Data Visualization¶


In good information visualization, there are no rules, no guidelines, no template, no standard technologies, no stylebook
 You must simply do whatever it takes

― Edward Tufte

Data visualization is an essential tool for data science at every step of analysis, from data cleaning to EDA to communicating conclusions and predictions. Because human minds are highly developed for visual perception, a well-chosen plot can often reveal trends and anomalies in the data much more efficiently than a textual description.

To effectively use data visualizations, you must be proficient with both the programming tools to generate plots and the principles of visualization. In this tutorial we will introduce seaborn and matplotlib, our tools of choice for creating plots. We will also learn how to spot misleading visualizations and how to improve visualizations.

Visualizing Quantitative Data¶


We generally use different types of charts to visualize quantitative (numerical) data and qualitative (ordinal or nominal) data.

For quantitative data, we most often use histograms, box plots, and scatter plots.

We can use the seaborn plotting library to create these plots in Python. We will use a dataset containing information about passengers aboard the Titanic.

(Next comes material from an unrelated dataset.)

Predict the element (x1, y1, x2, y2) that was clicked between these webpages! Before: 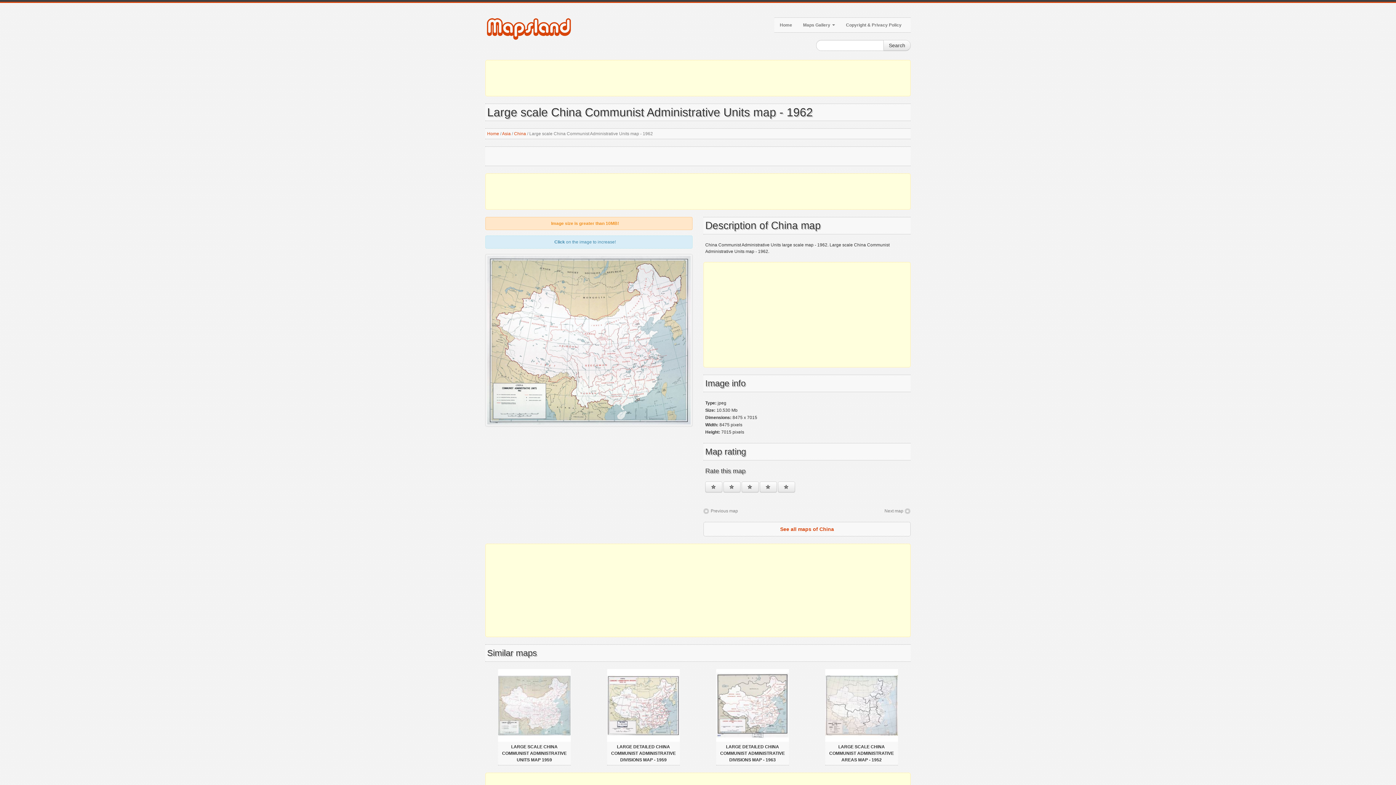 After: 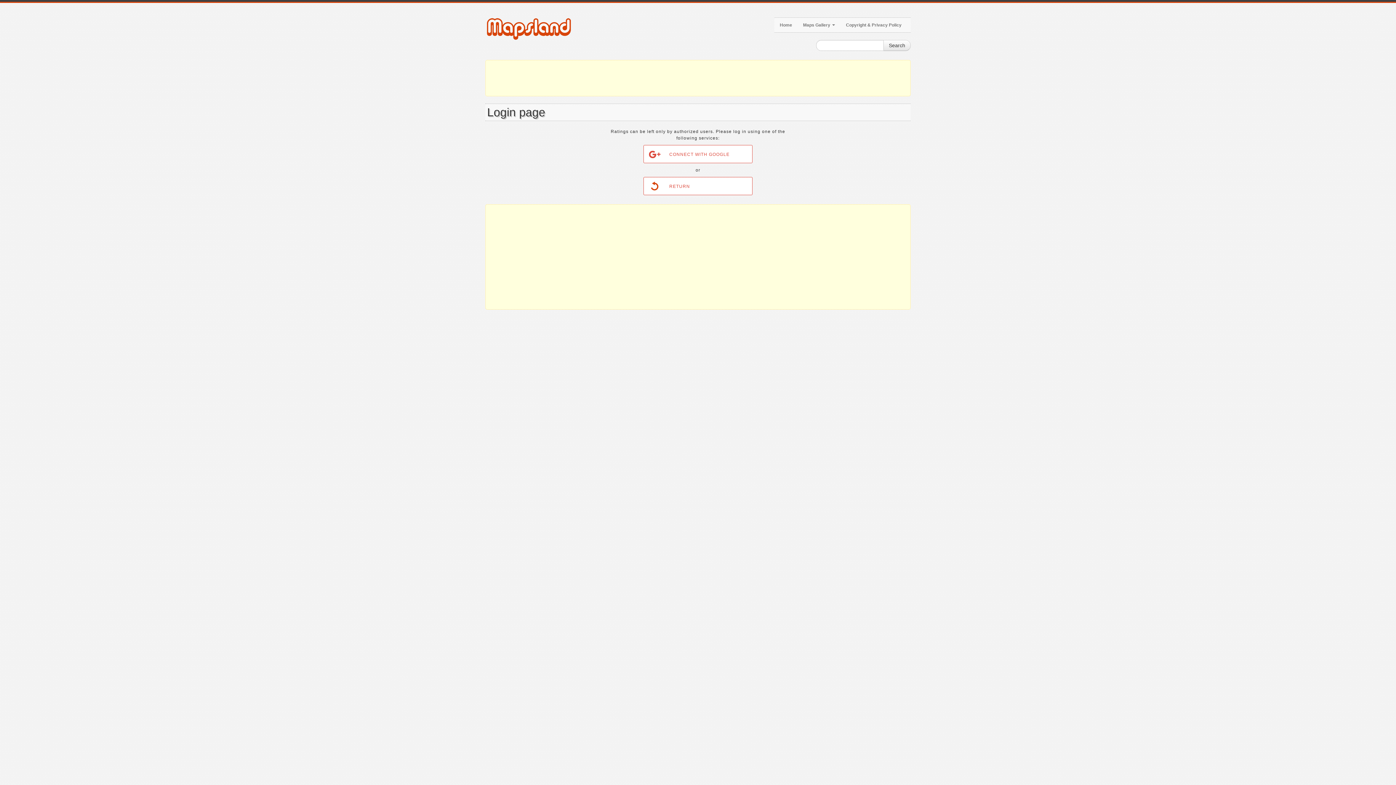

# Import seaborn and apply its plotting styles
import numpy as np
import pandas as pd
import seaborn as sns
import warnings
warnings.filterwarnings("ignore")
sns.set()
# Load the dataset and drop N/A values to make plot function calls simpler
titanic = sns.load_dataset('titanic').dropna().reset_index(drop=True)

print(titanic.shape)
titanic.head()
(182, 15)
survived pclass sex age sibsp parch fare embarked class who adult_male deck embark_town alive alone
0 1 1 female 38.0 1 0 71.2833 C First woman False C Cherbourg yes False
1 1 1 female 35.0 1 0 53.1000 S First woman False C Southampton yes False
2 0 1 male 54.0 0 0 51.8625 S First man True E Southampton no True
3 1 3 female 4.0 1 1 16.7000 S Third child False G Southampton yes False
4 1 1 female 58.0 0 0 26.5500 S First woman False C Southampton yes True

Histograms¶


We can see that the dataset contains one row for every passenger. Each row includes the age of the passenger and the amount the passenger paid for a ticket. Let’s visualize the ages using a histogram. We can use seaborn’s distplot function:

# Adding a semi-colon at the end tells Jupyter not to output the
# usual <matplotlib.axes._subplots.AxesSubplot> line
sns.distplot(titanic['age']);
../../_images/viz intro_6_0.png

By default, seaborn’s distplot function will output a smoothed curve that roughly fits the distribution. We can also add a rugplot which marks each individual point on the x-axis:

sns.distplot(titanic['age'], rug=True);
../../_images/viz intro_8_0.png

We can also plot the distribution itself. Adjusting the number of bins shows that there were a number of children on board.

sns.distplot(titanic['age'], kde=False, bins=30);
../../_images/viz intro_10_0.png

Box plots¶


Box plots are a convenient way to see where most of the data lie. Typically, we use the 25th and 75th percentiles of the data as the start and endpoints of the box and draw a line within the box for the 50th percentile (the median). We draw two “whiskers” that extend to show the the remaining data except outliers, which are marked as individual points outside the whiskers.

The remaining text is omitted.